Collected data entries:
+++

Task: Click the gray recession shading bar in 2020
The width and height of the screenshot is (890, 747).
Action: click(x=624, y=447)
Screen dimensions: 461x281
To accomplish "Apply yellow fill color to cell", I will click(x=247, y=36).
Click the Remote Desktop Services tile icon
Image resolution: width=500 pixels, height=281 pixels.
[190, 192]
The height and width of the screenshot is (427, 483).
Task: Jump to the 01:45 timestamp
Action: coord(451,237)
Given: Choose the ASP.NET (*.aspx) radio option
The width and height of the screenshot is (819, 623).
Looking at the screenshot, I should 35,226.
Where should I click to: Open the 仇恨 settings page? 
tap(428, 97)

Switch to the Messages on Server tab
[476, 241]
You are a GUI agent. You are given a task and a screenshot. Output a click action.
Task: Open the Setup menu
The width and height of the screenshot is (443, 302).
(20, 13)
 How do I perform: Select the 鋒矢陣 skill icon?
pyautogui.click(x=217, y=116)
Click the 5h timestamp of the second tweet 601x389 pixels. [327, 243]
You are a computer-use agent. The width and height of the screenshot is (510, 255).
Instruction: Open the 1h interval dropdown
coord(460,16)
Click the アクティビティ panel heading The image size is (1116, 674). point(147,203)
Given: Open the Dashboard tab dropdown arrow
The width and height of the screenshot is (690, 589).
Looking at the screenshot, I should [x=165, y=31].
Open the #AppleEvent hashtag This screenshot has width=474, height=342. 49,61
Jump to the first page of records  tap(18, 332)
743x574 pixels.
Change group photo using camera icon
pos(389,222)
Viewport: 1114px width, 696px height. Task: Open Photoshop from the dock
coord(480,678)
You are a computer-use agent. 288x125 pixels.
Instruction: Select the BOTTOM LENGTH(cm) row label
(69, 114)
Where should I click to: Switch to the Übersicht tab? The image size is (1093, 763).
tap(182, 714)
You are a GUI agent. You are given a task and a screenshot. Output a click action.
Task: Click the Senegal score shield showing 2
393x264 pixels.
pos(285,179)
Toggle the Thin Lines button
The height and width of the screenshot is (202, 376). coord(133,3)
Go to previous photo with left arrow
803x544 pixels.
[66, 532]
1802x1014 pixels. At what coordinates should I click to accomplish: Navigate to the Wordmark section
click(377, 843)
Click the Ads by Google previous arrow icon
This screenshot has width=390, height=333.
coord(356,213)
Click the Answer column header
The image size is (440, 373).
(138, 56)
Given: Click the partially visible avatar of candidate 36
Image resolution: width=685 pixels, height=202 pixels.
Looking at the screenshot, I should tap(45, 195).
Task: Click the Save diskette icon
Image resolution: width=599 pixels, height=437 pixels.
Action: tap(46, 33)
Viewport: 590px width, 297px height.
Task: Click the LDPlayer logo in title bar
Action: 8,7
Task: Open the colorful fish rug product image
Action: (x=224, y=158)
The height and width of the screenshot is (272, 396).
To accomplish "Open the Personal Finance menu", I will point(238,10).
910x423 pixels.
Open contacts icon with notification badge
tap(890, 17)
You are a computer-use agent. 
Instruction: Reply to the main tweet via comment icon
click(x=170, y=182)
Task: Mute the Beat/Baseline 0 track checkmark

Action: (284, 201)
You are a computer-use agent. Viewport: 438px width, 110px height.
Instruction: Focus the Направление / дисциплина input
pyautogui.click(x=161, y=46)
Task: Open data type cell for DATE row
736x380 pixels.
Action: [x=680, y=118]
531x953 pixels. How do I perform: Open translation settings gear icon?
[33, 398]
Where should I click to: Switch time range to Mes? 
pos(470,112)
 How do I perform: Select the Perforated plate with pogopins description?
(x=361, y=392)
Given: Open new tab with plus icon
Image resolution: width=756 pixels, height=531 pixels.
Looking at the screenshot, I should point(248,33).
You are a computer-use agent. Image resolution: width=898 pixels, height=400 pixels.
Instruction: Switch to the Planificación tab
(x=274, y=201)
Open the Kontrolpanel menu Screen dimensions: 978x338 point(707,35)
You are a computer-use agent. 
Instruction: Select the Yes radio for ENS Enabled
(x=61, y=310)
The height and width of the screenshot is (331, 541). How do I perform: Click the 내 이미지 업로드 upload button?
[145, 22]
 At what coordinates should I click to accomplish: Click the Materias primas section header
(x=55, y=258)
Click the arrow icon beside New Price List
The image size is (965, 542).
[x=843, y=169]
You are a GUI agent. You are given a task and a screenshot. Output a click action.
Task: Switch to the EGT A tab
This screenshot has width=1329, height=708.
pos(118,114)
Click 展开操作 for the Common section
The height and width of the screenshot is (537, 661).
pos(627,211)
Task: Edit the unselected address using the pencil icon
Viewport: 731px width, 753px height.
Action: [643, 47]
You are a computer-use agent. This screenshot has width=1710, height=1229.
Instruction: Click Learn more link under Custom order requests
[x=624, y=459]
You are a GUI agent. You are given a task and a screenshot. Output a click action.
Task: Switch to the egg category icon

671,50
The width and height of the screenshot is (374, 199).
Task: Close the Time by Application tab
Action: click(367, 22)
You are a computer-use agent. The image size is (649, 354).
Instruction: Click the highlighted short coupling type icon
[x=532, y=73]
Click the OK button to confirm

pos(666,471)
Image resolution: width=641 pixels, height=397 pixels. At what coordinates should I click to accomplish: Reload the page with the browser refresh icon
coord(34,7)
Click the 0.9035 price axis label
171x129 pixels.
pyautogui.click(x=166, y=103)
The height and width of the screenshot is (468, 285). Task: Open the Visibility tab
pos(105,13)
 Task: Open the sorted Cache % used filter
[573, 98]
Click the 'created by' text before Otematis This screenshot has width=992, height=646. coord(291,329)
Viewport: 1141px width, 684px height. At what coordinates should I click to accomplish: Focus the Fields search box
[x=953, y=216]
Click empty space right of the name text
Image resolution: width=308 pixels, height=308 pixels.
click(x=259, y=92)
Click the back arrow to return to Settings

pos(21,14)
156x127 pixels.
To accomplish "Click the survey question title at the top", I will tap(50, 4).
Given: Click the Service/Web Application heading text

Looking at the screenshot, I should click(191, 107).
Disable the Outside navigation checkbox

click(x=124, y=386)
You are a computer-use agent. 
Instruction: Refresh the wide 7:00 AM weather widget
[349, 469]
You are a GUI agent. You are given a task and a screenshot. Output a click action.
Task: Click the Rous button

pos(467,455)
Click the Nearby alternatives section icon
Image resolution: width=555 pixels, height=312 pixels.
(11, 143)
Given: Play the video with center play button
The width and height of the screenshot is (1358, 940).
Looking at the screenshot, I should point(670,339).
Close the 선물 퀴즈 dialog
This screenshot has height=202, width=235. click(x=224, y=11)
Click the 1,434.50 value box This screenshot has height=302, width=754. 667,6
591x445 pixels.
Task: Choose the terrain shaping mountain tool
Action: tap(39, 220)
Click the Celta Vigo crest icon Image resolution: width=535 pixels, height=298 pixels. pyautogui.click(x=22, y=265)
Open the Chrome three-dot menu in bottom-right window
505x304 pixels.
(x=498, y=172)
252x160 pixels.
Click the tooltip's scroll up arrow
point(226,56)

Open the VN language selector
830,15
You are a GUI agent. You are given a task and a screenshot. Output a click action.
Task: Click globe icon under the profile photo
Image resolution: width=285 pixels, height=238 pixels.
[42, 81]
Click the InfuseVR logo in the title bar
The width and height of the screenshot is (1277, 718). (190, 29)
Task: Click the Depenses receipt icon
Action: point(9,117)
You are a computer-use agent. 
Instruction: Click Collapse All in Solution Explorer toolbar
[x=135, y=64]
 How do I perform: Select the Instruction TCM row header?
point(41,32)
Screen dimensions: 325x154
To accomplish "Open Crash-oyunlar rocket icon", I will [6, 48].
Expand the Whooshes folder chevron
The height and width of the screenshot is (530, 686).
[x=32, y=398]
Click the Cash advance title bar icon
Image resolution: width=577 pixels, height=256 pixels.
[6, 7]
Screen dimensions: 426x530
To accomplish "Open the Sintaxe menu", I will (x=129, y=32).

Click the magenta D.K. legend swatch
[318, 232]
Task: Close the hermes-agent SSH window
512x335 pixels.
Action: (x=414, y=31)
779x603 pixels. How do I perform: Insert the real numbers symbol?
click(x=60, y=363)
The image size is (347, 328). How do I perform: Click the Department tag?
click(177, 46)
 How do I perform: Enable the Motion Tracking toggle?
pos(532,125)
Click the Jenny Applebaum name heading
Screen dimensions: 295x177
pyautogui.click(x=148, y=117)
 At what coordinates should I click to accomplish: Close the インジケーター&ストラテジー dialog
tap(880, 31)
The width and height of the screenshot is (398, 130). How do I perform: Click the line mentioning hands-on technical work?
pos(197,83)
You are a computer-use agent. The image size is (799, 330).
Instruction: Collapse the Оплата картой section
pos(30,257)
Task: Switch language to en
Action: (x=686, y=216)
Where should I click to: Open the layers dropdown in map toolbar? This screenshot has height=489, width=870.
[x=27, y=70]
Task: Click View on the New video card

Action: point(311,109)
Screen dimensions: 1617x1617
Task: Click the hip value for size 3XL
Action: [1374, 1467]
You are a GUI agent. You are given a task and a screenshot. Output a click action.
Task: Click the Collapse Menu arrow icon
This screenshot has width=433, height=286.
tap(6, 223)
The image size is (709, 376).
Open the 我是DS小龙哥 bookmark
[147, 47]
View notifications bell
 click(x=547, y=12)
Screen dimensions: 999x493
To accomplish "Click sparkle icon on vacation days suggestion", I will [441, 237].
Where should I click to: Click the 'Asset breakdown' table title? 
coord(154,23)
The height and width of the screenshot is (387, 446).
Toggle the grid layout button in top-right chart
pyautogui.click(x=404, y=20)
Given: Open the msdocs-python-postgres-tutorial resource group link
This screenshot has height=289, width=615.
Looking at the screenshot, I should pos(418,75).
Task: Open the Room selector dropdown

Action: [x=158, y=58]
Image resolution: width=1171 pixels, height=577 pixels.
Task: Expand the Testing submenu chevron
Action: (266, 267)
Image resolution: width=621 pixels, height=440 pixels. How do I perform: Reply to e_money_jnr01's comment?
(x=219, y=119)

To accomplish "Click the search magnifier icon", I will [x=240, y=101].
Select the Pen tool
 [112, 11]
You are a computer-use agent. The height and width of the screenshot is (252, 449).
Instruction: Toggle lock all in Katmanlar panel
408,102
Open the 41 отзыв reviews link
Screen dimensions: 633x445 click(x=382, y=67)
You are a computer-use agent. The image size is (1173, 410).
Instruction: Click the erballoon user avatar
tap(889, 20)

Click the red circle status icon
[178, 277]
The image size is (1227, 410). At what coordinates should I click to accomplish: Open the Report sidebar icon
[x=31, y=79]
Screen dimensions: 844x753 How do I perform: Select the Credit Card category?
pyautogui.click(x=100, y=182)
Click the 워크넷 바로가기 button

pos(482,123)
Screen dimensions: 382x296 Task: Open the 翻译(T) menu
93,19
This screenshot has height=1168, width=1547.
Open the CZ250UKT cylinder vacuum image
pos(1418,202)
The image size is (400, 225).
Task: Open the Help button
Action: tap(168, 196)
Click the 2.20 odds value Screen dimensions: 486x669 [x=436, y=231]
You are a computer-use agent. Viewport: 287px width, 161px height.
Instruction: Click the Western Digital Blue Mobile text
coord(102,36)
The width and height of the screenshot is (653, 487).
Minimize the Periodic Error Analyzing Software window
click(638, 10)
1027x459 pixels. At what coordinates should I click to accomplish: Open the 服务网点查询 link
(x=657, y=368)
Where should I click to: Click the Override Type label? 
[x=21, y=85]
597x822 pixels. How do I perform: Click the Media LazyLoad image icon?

+++

• Work item
Where in the records above does the word "name" appear? Copy each line that holds it.

• Finished task
Click empty space right of the name text
Click the Jenny Applebaum name heading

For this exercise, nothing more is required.